begin

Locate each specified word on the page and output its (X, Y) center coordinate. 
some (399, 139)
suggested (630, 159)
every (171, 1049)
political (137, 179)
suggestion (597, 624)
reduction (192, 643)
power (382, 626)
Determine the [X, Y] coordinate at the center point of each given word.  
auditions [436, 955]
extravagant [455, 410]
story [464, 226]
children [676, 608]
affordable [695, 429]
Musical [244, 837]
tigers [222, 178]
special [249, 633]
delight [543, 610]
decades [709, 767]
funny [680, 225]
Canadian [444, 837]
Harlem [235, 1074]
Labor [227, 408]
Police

end

__WRITTEN TASK__
Render every line of the data above as a JSON list of strings, one string per line, leaving out blank lines.

__EXERCISE ANSWER__
[
  "Locate each specified word on the page and output its (X, Y) center coordinate. ",
  "some (399, 139)",
  "suggested (630, 159)",
  "every (171, 1049)",
  "political (137, 179)",
  "suggestion (597, 624)",
  "reduction (192, 643)",
  "power (382, 626)",
  "Determine the [X, Y] coordinate at the center point of each given word.  ",
  "auditions [436, 955]",
  "extravagant [455, 410]",
  "story [464, 226]",
  "children [676, 608]",
  "affordable [695, 429]",
  "Musical [244, 837]",
  "tigers [222, 178]",
  "special [249, 633]",
  "delight [543, 610]",
  "decades [709, 767]",
  "funny [680, 225]",
  "Canadian [444, 837]",
  "Harlem [235, 1074]",
  "Labor [227, 408]",
  "Police"
]